--- START ---

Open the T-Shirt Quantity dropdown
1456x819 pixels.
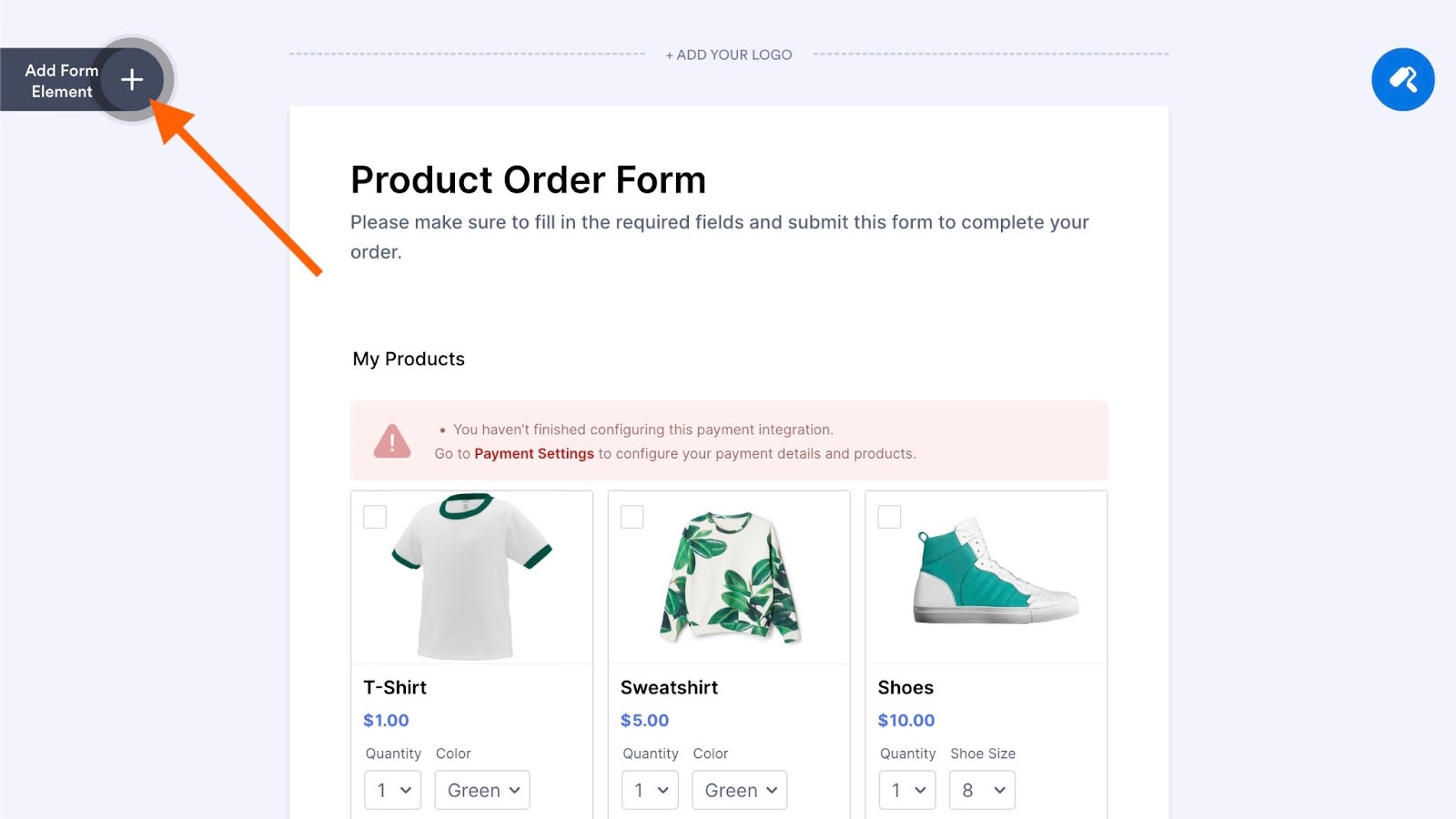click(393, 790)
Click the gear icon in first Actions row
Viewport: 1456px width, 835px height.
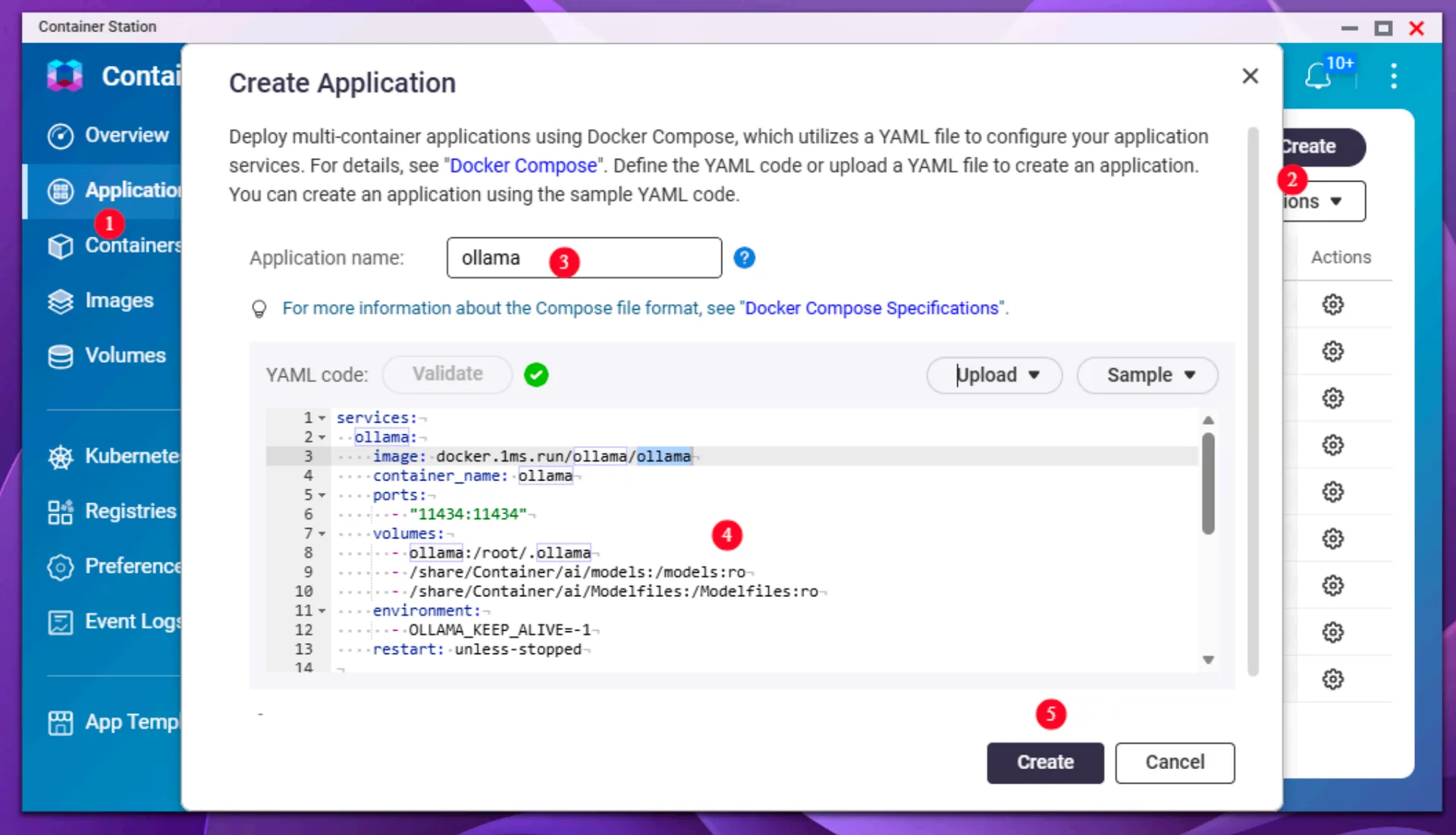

--- END ---

*About this task*. Restate all the material verbatim; omit every picture.

*Result of the exercise*.
Open the T-Shirt Quantity dropdown
1456x819 pixels.
click(393, 790)
Click the gear icon in first Actions row
Viewport: 1456px width, 835px height.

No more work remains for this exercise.